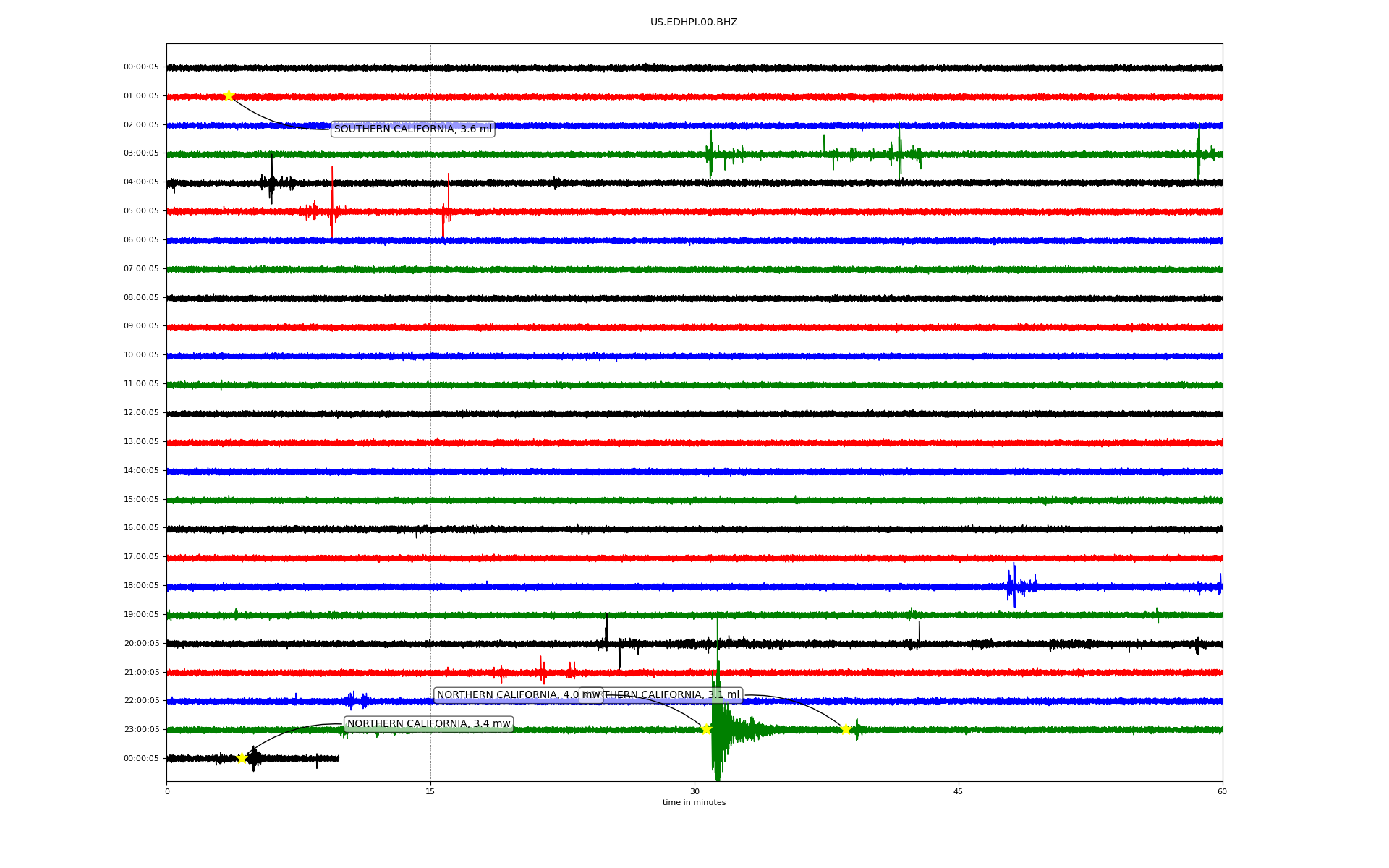Select the Northern California 4.0 mw label
Screen dimensions: 1389x868
point(506,695)
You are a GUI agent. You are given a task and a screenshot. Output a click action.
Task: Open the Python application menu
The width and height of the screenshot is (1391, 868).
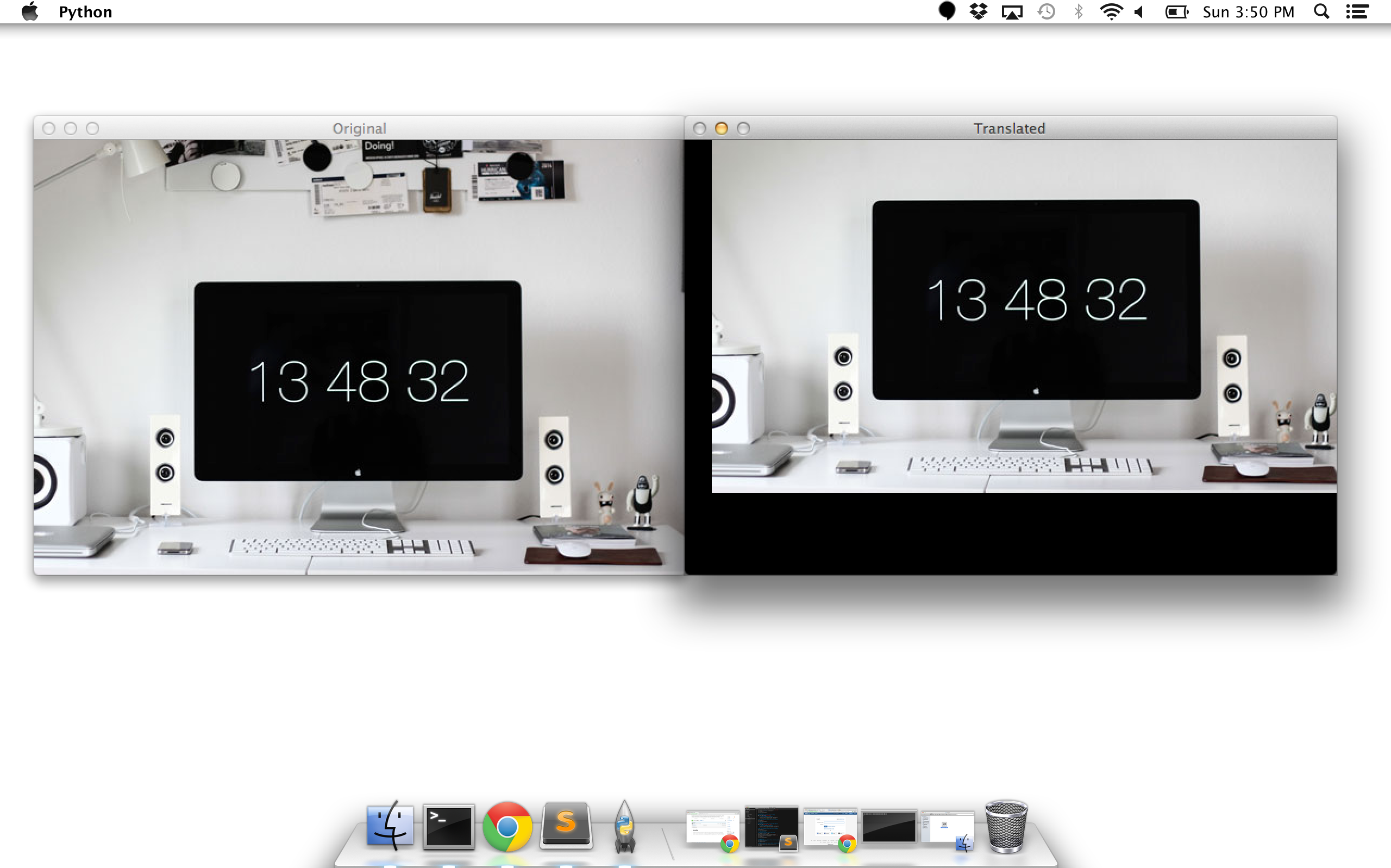pos(85,12)
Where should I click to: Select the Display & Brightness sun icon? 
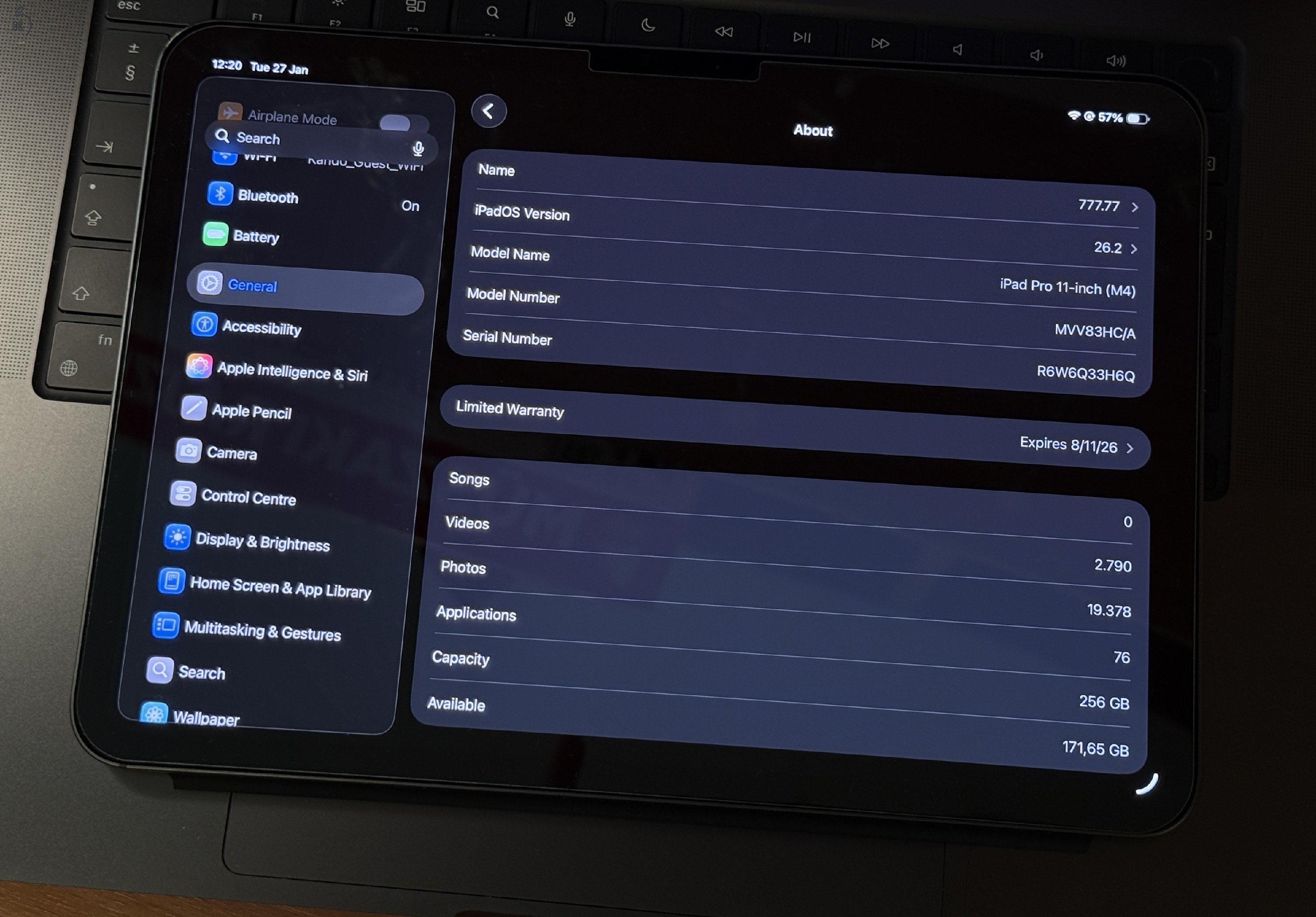(178, 538)
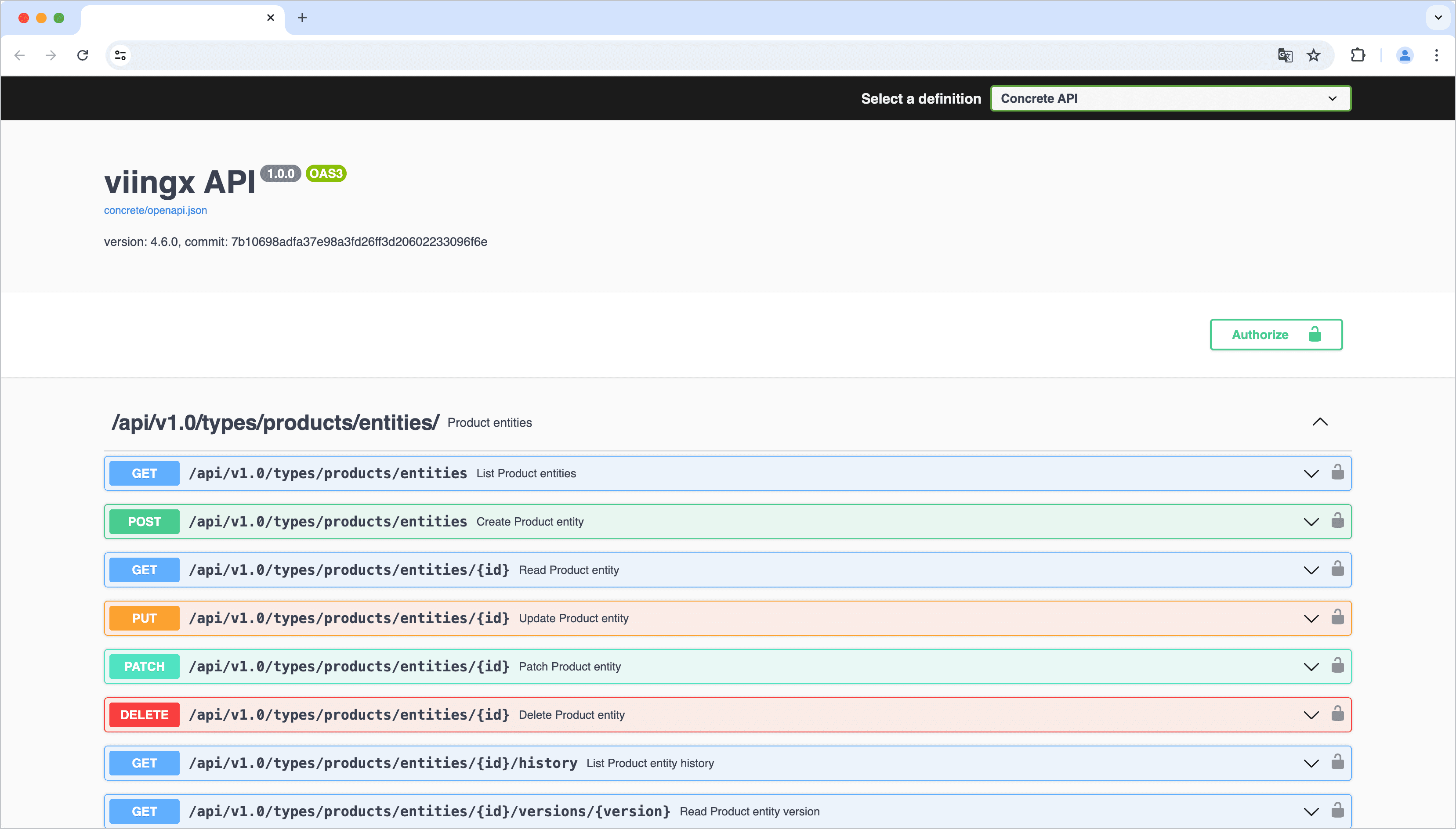
Task: Open the Chrome profile avatar icon
Action: pyautogui.click(x=1405, y=55)
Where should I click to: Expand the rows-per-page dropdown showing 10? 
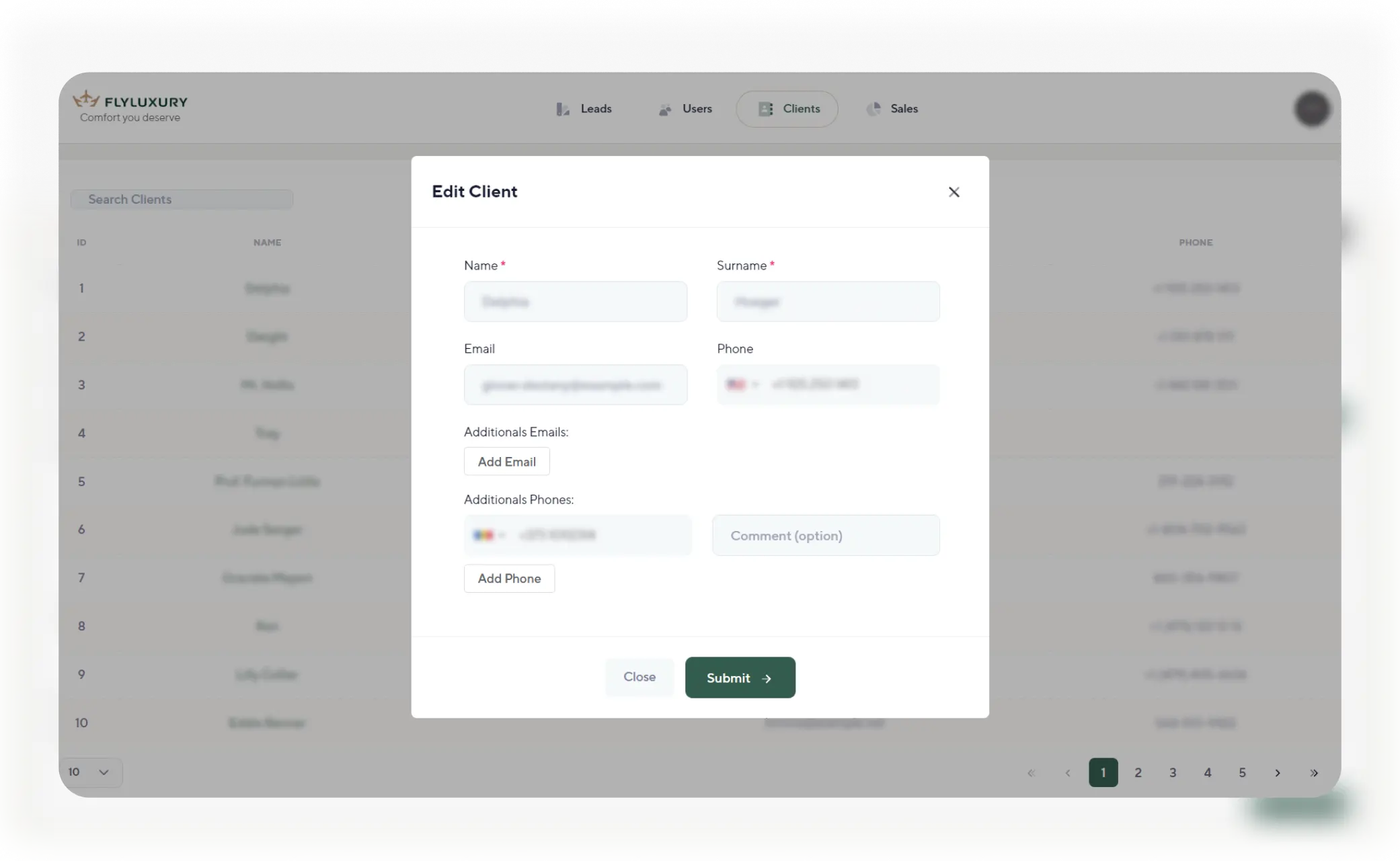click(x=90, y=772)

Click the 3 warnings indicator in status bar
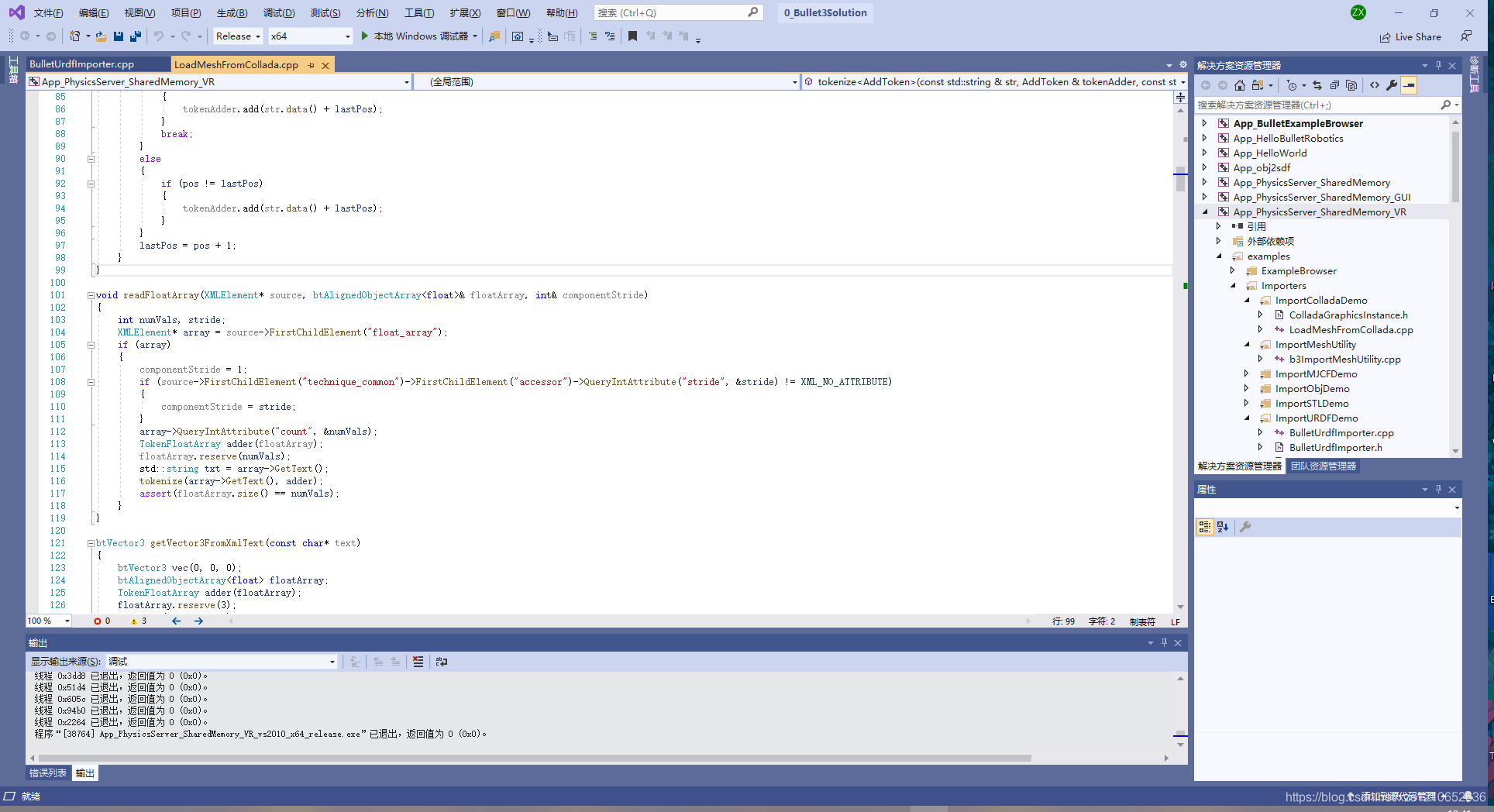tap(136, 621)
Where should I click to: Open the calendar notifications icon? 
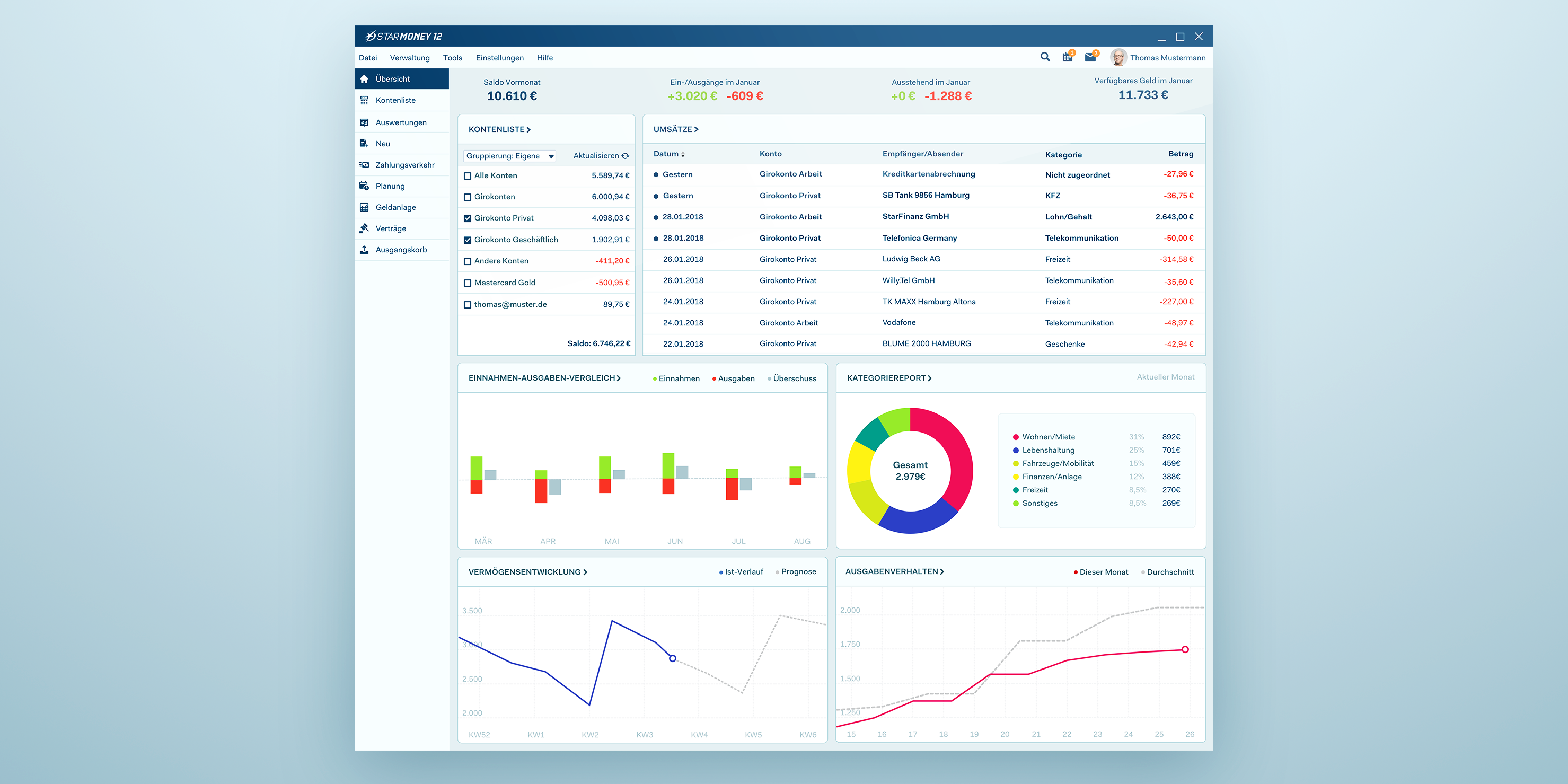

**ASSIGNMENT**
Would you restate word for word only the lines from the one containing "Where should I click to: Expand" to the final line of the material, both ends included, without any pictures?

**RESULT FOR THIS EXERCISE**
Where should I click to: Expand the rows-per-page dropdown showing 10? 
click(x=90, y=772)

Click the 3 warnings indicator in status bar
tap(136, 621)
Where should I click to: Open the calendar notifications icon? 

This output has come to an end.